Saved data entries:

- - -

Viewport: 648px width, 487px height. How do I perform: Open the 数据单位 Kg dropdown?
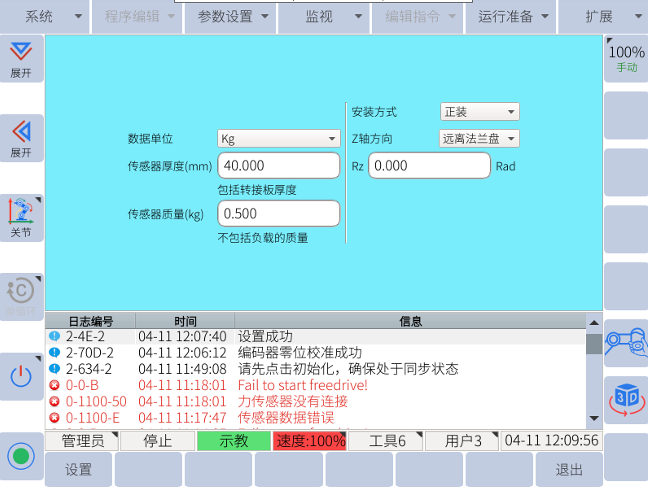(279, 138)
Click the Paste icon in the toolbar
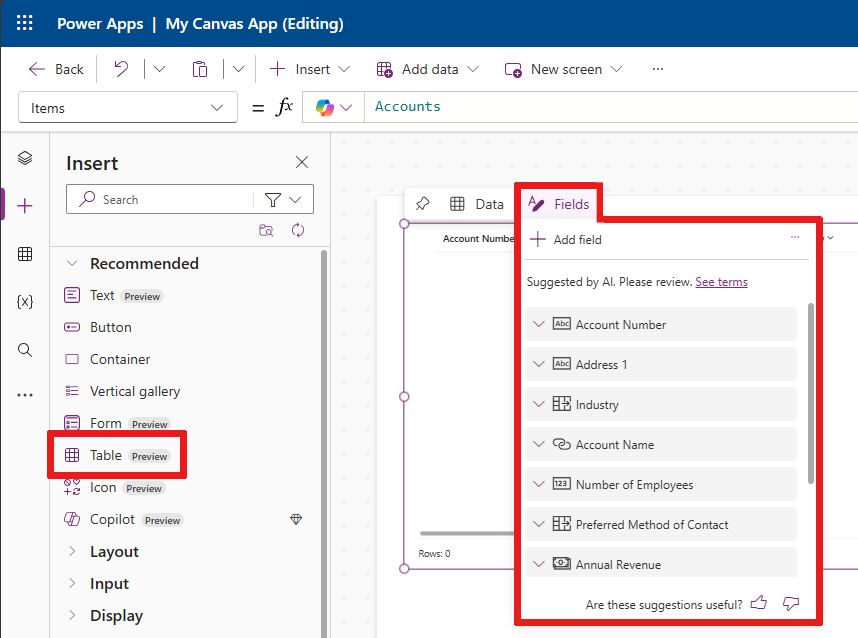 coord(200,68)
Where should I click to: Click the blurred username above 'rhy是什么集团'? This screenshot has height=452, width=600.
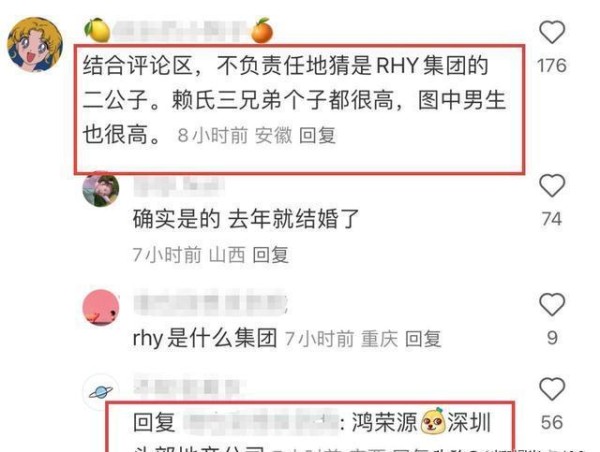pyautogui.click(x=210, y=305)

- - -

Your instructions =>
Go through the data above and transcribe it in full, omitting any image.

Result of this exercise =>
Viewport: 648px width, 487px height. How do I perform: Open the 数据单位 Kg dropdown?
(279, 138)
Click the Paste icon in the toolbar
 coord(200,68)
Where should I click to: Click the blurred username above 'rhy是什么集团'? This screenshot has height=452, width=600.
pyautogui.click(x=210, y=305)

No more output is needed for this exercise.